**Exercise**. Set every entry down again exactly, omitting none.

*** Supplied information Section Begins ***

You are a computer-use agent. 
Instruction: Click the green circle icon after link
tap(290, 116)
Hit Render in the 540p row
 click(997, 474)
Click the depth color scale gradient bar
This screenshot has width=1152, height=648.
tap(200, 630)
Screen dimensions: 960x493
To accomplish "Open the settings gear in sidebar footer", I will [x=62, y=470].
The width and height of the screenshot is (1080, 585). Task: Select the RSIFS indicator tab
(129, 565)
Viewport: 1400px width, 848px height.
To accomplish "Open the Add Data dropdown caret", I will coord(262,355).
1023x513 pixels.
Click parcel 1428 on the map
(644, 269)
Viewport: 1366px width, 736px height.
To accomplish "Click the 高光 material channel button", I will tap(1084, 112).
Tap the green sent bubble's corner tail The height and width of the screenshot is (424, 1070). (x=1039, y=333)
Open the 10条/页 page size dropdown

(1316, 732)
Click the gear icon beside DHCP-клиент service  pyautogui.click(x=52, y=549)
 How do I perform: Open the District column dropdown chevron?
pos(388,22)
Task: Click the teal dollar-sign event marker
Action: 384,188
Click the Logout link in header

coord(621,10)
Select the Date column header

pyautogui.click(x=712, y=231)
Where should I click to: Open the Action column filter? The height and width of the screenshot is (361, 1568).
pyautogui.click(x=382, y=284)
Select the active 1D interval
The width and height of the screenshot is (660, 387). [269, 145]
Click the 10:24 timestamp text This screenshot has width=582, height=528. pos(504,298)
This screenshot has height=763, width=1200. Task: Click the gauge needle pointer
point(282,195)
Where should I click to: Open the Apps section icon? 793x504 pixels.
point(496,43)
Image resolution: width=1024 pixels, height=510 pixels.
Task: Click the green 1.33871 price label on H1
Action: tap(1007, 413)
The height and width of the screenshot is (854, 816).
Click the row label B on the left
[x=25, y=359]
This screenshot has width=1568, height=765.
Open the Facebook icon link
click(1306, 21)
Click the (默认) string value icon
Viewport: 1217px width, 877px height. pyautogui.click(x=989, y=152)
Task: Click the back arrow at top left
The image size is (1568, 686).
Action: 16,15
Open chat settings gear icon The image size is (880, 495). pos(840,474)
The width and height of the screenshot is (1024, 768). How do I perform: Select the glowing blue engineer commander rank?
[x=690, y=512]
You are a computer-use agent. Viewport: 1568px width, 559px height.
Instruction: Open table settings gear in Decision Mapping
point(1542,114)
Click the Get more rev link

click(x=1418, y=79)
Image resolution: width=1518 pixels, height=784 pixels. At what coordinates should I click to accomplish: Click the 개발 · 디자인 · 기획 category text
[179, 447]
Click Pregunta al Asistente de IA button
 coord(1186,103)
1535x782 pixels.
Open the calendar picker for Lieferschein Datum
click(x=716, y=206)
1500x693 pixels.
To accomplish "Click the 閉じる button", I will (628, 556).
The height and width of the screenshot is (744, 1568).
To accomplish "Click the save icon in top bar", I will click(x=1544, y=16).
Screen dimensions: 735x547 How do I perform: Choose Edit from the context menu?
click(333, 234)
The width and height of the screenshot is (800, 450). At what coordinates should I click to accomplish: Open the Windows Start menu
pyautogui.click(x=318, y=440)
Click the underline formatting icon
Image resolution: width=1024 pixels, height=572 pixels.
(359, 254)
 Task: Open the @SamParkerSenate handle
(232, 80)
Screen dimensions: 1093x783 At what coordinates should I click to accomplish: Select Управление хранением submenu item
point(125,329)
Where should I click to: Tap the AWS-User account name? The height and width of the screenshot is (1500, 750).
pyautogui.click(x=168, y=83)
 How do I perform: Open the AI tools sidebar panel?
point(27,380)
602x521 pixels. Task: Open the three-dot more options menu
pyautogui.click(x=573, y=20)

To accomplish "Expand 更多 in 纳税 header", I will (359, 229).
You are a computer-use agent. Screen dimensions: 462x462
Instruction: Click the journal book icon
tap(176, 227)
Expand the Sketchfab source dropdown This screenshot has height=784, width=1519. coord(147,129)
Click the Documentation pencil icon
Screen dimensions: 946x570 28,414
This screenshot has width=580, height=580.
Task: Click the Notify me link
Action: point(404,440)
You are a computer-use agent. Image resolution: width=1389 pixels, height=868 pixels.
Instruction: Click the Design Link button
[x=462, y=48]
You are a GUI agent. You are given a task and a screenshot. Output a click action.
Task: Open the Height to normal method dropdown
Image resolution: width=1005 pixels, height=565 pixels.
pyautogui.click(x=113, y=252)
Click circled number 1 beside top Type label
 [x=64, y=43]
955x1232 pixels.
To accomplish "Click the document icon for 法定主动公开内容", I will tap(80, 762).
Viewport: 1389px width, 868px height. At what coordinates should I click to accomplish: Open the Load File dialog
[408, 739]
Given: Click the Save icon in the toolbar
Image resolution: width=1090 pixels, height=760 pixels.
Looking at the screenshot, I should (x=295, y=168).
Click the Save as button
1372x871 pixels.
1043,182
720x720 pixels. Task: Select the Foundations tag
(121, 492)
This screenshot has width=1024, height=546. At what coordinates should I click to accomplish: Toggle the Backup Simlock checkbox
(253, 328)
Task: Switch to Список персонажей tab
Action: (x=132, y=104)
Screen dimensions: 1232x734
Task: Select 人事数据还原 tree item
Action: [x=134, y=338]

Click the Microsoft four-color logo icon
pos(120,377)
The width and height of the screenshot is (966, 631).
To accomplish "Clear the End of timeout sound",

*** Supplied information Section Ends ***

**Answer to this exercise**.
You are a computer-use agent. 
Instruction: Click the green circle icon after link
tap(290, 116)
Hit Render in the 540p row
 click(997, 474)
Click the depth color scale gradient bar
This screenshot has width=1152, height=648.
tap(200, 630)
Screen dimensions: 960x493
To accomplish "Open the settings gear in sidebar footer", I will [x=62, y=470].
The width and height of the screenshot is (1080, 585). Task: Select the RSIFS indicator tab
(129, 565)
Viewport: 1400px width, 848px height.
To accomplish "Open the Add Data dropdown caret", I will coord(262,355).
1023x513 pixels.
Click parcel 1428 on the map
(644, 269)
Viewport: 1366px width, 736px height.
To accomplish "Click the 高光 material channel button", I will tap(1084, 112).
Tap the green sent bubble's corner tail The height and width of the screenshot is (424, 1070). (x=1039, y=333)
Open the 10条/页 page size dropdown

(1316, 732)
Click the gear icon beside DHCP-клиент service  pyautogui.click(x=52, y=549)
 How do I perform: Open the District column dropdown chevron?
pos(388,22)
Task: Click the teal dollar-sign event marker
Action: 384,188
Click the Logout link in header

coord(621,10)
Select the Date column header

pyautogui.click(x=712, y=231)
Where should I click to: Open the Action column filter? The height and width of the screenshot is (361, 1568).
pyautogui.click(x=382, y=284)
Select the active 1D interval
The width and height of the screenshot is (660, 387). [269, 145]
Click the 10:24 timestamp text This screenshot has width=582, height=528. pos(504,298)
This screenshot has height=763, width=1200. Task: Click the gauge needle pointer
point(282,195)
Where should I click to: Open the Apps section icon? 793x504 pixels.
point(496,43)
Image resolution: width=1024 pixels, height=510 pixels.
Task: Click the green 1.33871 price label on H1
Action: tap(1007, 413)
The height and width of the screenshot is (854, 816).
Click the row label B on the left
[x=25, y=359]
This screenshot has width=1568, height=765.
Open the Facebook icon link
click(1306, 21)
Click the (默认) string value icon
Viewport: 1217px width, 877px height. pyautogui.click(x=989, y=152)
Task: Click the back arrow at top left
The image size is (1568, 686).
Action: 16,15
Open chat settings gear icon The image size is (880, 495). pos(840,474)
The width and height of the screenshot is (1024, 768). How do I perform: Select the glowing blue engineer commander rank?
[x=690, y=512]
You are a computer-use agent. Viewport: 1568px width, 559px height.
Instruction: Open table settings gear in Decision Mapping
point(1542,114)
Click the Get more rev link

click(x=1418, y=79)
Image resolution: width=1518 pixels, height=784 pixels. At what coordinates should I click to accomplish: Click the 개발 · 디자인 · 기획 category text
[179, 447]
Click Pregunta al Asistente de IA button
 coord(1186,103)
1535x782 pixels.
Open the calendar picker for Lieferschein Datum
click(x=716, y=206)
1500x693 pixels.
To accomplish "Click the 閉じる button", I will (628, 556).
The height and width of the screenshot is (744, 1568).
To accomplish "Click the save icon in top bar", I will click(x=1544, y=16).
Screen dimensions: 735x547 How do I perform: Choose Edit from the context menu?
click(333, 234)
The width and height of the screenshot is (800, 450). At what coordinates should I click to accomplish: Open the Windows Start menu
pyautogui.click(x=318, y=440)
Click the underline formatting icon
Image resolution: width=1024 pixels, height=572 pixels.
(359, 254)
 Task: Open the @SamParkerSenate handle
(232, 80)
Screen dimensions: 1093x783 At what coordinates should I click to accomplish: Select Управление хранением submenu item
point(125,329)
Where should I click to: Tap the AWS-User account name? The height and width of the screenshot is (1500, 750).
pyautogui.click(x=168, y=83)
 How do I perform: Open the AI tools sidebar panel?
point(27,380)
602x521 pixels. Task: Open the three-dot more options menu
pyautogui.click(x=573, y=20)

To accomplish "Expand 更多 in 纳税 header", I will (359, 229).
You are a computer-use agent. Screen dimensions: 462x462
Instruction: Click the journal book icon
tap(176, 227)
Expand the Sketchfab source dropdown This screenshot has height=784, width=1519. coord(147,129)
Click the Documentation pencil icon
Screen dimensions: 946x570 28,414
This screenshot has width=580, height=580.
Task: Click the Notify me link
Action: point(404,440)
You are a computer-use agent. Image resolution: width=1389 pixels, height=868 pixels.
Instruction: Click the Design Link button
[x=462, y=48]
You are a GUI agent. You are given a task and a screenshot. Output a click action.
Task: Open the Height to normal method dropdown
Image resolution: width=1005 pixels, height=565 pixels.
pyautogui.click(x=113, y=252)
Click circled number 1 beside top Type label
 [x=64, y=43]
955x1232 pixels.
To accomplish "Click the document icon for 法定主动公开内容", I will tap(80, 762).
Viewport: 1389px width, 868px height. At what coordinates should I click to accomplish: Open the Load File dialog
[408, 739]
Given: Click the Save icon in the toolbar
Image resolution: width=1090 pixels, height=760 pixels.
Looking at the screenshot, I should (x=295, y=168).
Click the Save as button
1372x871 pixels.
1043,182
720x720 pixels. Task: Select the Foundations tag
(121, 492)
This screenshot has width=1024, height=546. At what coordinates should I click to accomplish: Toggle the Backup Simlock checkbox
(253, 328)
Task: Switch to Список персонажей tab
Action: (x=132, y=104)
Screen dimensions: 1232x734
Task: Select 人事数据还原 tree item
Action: [x=134, y=338]

Click the Microsoft four-color logo icon
pos(120,377)
The width and height of the screenshot is (966, 631).
To accomplish "Clear the End of timeout sound",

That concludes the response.